** START OF Extract to read **

]> git-server-git.apps.pok.os.sepia.ceph.com Git - ceph.git/commitdiff
mon: fail fast when unauthorized global_id (re)use is disallowed
authorIlya Dryomov <idryomov@gmail.com>
Thu, 25 Mar 2021 19:59:13 +0000 (20:59 +0100)
committerSage Weil <sage@newdream.net>
Tue, 6 Apr 2021 21:28:55 +0000 (17:28 -0400)
When unauthorized global_id (re)use is disallowed, we don't want to
let unpatched clients in because they wouldn't be able to reestablish
their monitor session later, resulting in subtle hangs and disrupted
user workloads.

Denying the initial connect for all legacy (CephXAuthenticate < v3)
clients is not feasible because a large subset of them never stopped
presenting their ticket on reconnects and are therefore compatible with
enforcing mode: most notably all kernel clients but also pre-luminous
userspace clients.  They don't need to be patched and excluding them
would significantly hamper the adoption of enforcing mode.

Instead, force clients that we are not sure about to reconnect shortly
after they go through authentication and obtain global_id.  This is
done in Monitor::dispatch_op() to capture both msgr1 and msgr2, most
likely instead of dispatching mon_subscribe.

We need to let mon_getmap through for "ceph ping" and "ceph tell" to
work.  This does mean that we share the monmap, which lets the client
return from MonClient::authenticate() considering authentication to be
finished and causing the potential reconnect error to not propagate to
the user -- the client would hang waiting for remaining cluster maps.
For msgr1, this is unavoidable because the monmap is sent immediately
after the final MAuthReply.  But for msgr2 this is rare: most of the
time we get to their mon_subscribe and cut the connection before they
process the monmap!

Regardless, the user doesn't get a chance to start a workload since
there is no proper higher-level session at that point.

To help with identifying clients that need patching, add global_id and
global_id_status to "sessions" output.

Signed-off-by: Ilya Dryomov <idryomov@gmail.com>
src/auth/AuthServiceHandler.cc
src/auth/AuthServiceHandler.h
src/common/legacy_config_opts.h
src/common/options.cc
src/mon/Monitor.cc
src/mon/Session.h

index 07e71298da69b3fff3fb7caaf1572d55cb025586..2d1297ee2509064f19e98b4e71f2258b5dde00f9 100644 (file)

** END OF Extract to read **
** START OF Material provided **

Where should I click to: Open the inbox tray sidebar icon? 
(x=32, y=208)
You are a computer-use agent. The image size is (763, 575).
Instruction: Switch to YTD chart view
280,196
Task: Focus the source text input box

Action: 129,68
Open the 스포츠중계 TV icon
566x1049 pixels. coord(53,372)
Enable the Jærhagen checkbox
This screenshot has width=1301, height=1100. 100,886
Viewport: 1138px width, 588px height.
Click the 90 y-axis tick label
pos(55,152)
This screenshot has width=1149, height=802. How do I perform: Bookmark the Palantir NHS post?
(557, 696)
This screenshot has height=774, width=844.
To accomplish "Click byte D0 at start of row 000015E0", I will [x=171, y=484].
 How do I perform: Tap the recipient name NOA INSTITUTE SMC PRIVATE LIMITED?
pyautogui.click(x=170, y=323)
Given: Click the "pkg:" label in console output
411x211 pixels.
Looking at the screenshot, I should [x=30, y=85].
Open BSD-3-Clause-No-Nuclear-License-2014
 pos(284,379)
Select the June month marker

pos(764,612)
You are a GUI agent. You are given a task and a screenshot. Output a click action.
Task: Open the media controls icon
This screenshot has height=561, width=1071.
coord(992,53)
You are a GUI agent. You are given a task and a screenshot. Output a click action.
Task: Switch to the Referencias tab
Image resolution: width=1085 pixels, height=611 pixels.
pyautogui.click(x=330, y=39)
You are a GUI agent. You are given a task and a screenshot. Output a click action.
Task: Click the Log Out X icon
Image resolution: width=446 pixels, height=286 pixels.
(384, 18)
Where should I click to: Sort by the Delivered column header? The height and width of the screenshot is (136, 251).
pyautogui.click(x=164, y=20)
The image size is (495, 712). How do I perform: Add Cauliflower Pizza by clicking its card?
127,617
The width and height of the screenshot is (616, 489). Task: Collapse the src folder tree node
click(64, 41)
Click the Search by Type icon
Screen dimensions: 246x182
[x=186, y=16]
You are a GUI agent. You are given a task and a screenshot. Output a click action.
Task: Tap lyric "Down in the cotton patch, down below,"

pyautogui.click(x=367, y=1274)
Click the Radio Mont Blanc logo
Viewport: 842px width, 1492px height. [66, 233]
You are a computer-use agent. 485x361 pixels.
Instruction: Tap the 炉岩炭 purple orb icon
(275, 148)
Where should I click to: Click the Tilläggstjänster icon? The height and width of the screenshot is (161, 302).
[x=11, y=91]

** END OF Material provided **

> **Exercise requirements**
List every source file path named in the commit page above.

> **Correct answer**
src/auth/AuthServiceHandler.cc
src/auth/AuthServiceHandler.h
src/common/legacy_config_opts.h
src/common/options.cc
src/mon/Monitor.cc
src/mon/Session.h